I have noted a major, major trend to follow for this year is the economic fallout from COVID-19, which will be felt strongest this Christmas due to the importance of the retail market and could absolutely destroy many businesses. Zero Hedge reported on this, saying that the disconnect between economic reality and hopes for the future of this Christmas spending are of major concern.
There has been the massive surge in shipments to and within the US, amid warnings of shipping capacity shortages, as companies are stocking up for the holiday shopping season because they don’t want to run out of merchandise, following record retail sales over the past few months, along with supply shortages.
Americans were spending their extra unemployment money and stimulus checks, and spending money on stuff that they didn’t spend on services such as vacations, flights, and hotels, and spending money they made working from home and in the stock market. The expectation in the industry is that this surge in retail spending would continue and lead to blockbuster holidays sales.
But now there’s the second major survey of consumer intentions that throws cold water on this thesis.

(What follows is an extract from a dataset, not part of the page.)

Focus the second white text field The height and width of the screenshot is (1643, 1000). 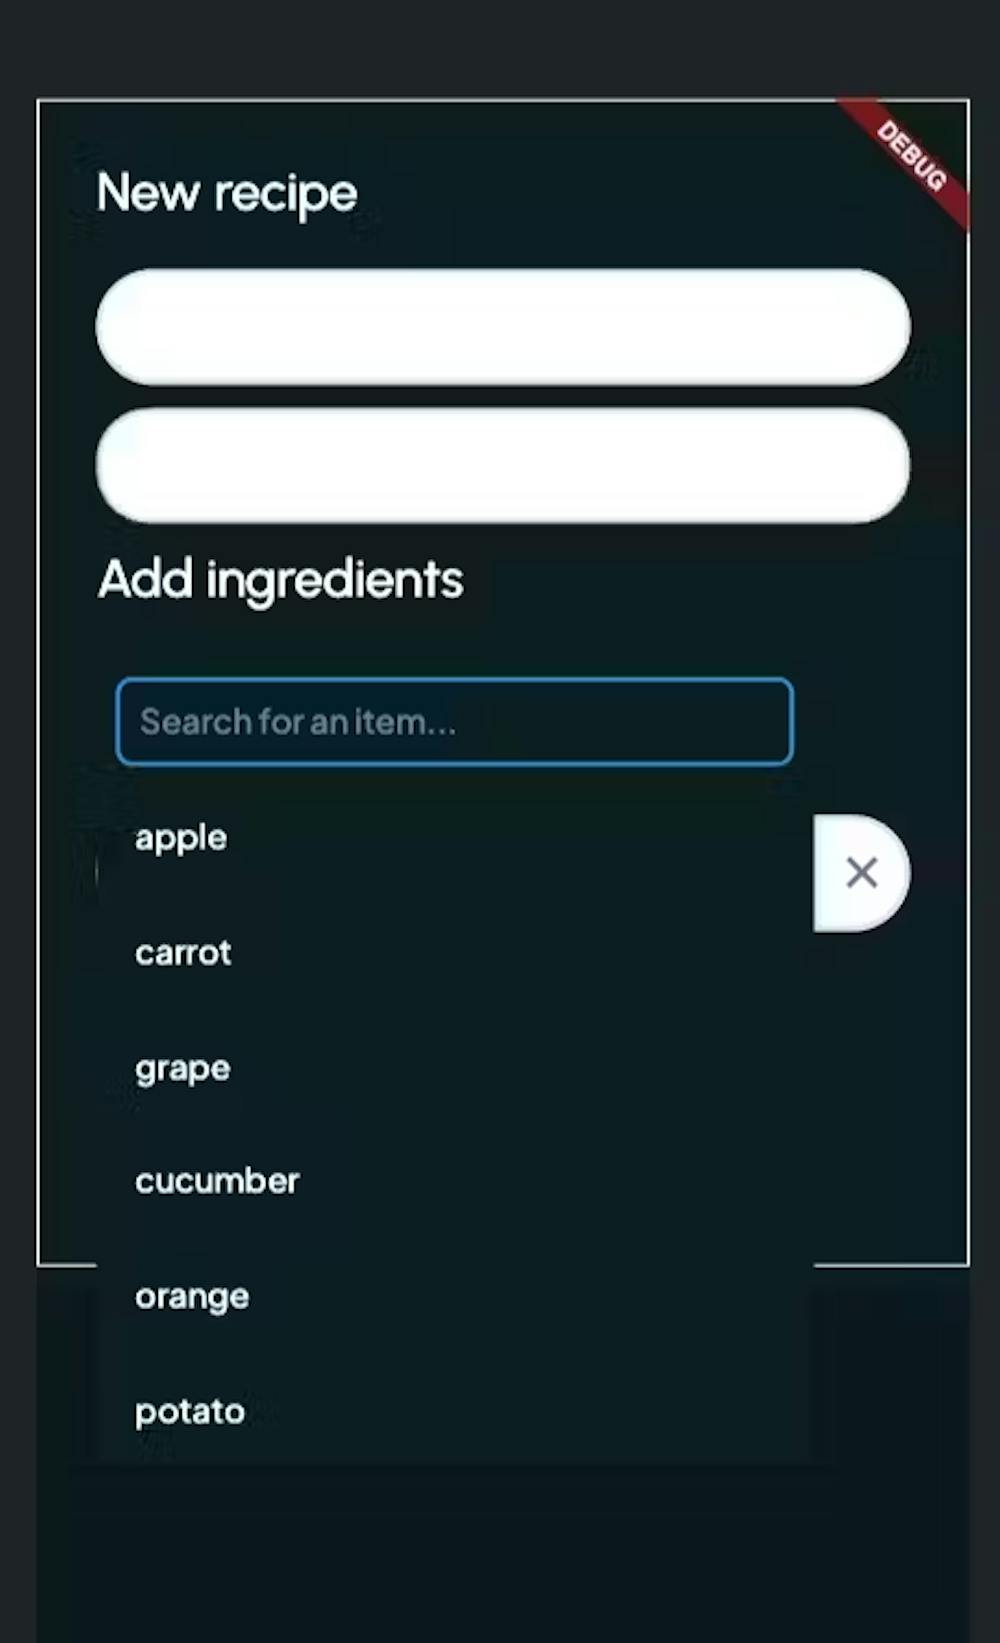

Gallup asked consumers, as it does every year at this time, “Roughly how much money do you think you personally will spend on Christmas gifts this year?” The response on average was $805. That was down 17% from what folks told Gallup at the same time last year ($942), and the lowest since 2016 (there was no survey data for 2012), and the biggest year-over-year drop in the data going back to 2006.
This comes after the National Retail Federation had said last week, based on its annual October survey, that consumers on average expect to spend about $998 on gifts, holiday food and decorations, and additional “non-gift” purchases. This was down nearly 5% from the October 2019 survey.
The amount these folks said they’d spend on gifts was down just a tad from last year, and most of the decline in spending intentions came from non-gift items they’d buy for themselves or their families.
This 5% decline in consumer spending intentions for the holidays is in stark contrast to the 4% increase that the National Retail Federation found a year ago in its October 2019 survey. (source)
What we are seeing right now is a classic disconnect between marketing and reality, where marketing is trying to shape reality to the image it wants.
It is yet to be seen what will happen, but the trends right now do not look good for the future, and it is better always not just to spend money, but to save carefully and prepare for the future, since the overall economic consequences as a result of the debt are most likely and only going to get much worse.